ということで、この作者の一番有名な作品であり、今まで読む気になれなかった『アンドロイドは電気羊の夢を見るか?(原題: Do androids dream of electric sheep?)』を読んでみました。
結果は、読んで大正解。今読むととても面白かったです。そして、映画よりもずっと深くて面白いじゃないかと思いました。
一部、前回読んだ短編小説集の中にあった『世界をわが手に』ともなんとなく似ているなという気分になりました。今の人からするとどうでも良いようなことに人々が夢中になっている様子が似ているというか。
前回も書きましたが、この作者の作品は、別々の作品なのになんとなくつながっているという妙な感覚を受けますね。
原作を読んでみると、映画は原作の面白さを十分に伝えられていないなと思う反面、映画の中でのデッカードやレイチェルのイメージが頭に浮かんできて、小説を読むのが楽になっているなという感覚を覚えました。
やはり、実写化する場合には、見た目をどう良くするかの方に力もお金も注がなければいけませんし、広く公開するためには物議を醸しそうな所は省いたりしなければならず、実写化も大変なんだろうなとも思いますね。でも、そうして実写化することにより、原作にある程度の映像的イメージを付加できるという意味では、結構役に立っているのではないでしょうか。
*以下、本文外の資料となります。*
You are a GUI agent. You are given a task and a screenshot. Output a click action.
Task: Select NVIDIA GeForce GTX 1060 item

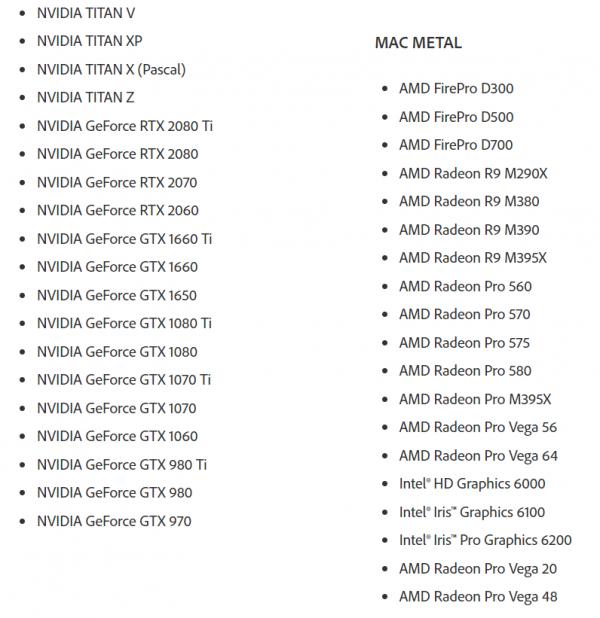[x=117, y=436]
一般的に、小説やマンガが実写化されると、原作よりもつまらないという評価が出ることが多いように思いますが、私のように実写化を見てから原作を読むというのは、結構良い楽しみ方なのではないかと思いました。原作と映画のいいとこ取りをして読むという楽しみ方ですね。
本書を読み終わってから、映画も今観たら解釈が変わるかもと思い、HuluとかNetflixにないかなと探しましたが、ありませんでした。
はて?と思い、本棚の奥にしまってあったDVDを見てみると「ブレードランナー 最終盤」というDVDがありました。最初の印象が好きではないと言いながら、DVDは買っていたんですね。多分買ったのは、大学生くらいではないかと思います。
再生してみると、DVDのディスクが劣化しているのか、この前買ったUSB接続のドライブが悪いのか、エラーで途中で再生が止まってしまう所が何箇所かありましたが、なんとか最後まで観ることが出来ました。
やはり、今見ても、映画版はあまり好きではありませんでした。
ちなみに、映画「ブレードランナー」の続編「ブレードランナー 2049」が来年公開されるそうです。
SF映画「ブレードランナー 2049」予告編がYouTubeで公開開始、ハリソン・フォード演じるリック・デッカードも登場 - GIGAZINE
ハリソン・フォードもデッカード役として出演するそうですが、どんな出来になっているのでしょうか。注目しておきたいと思います。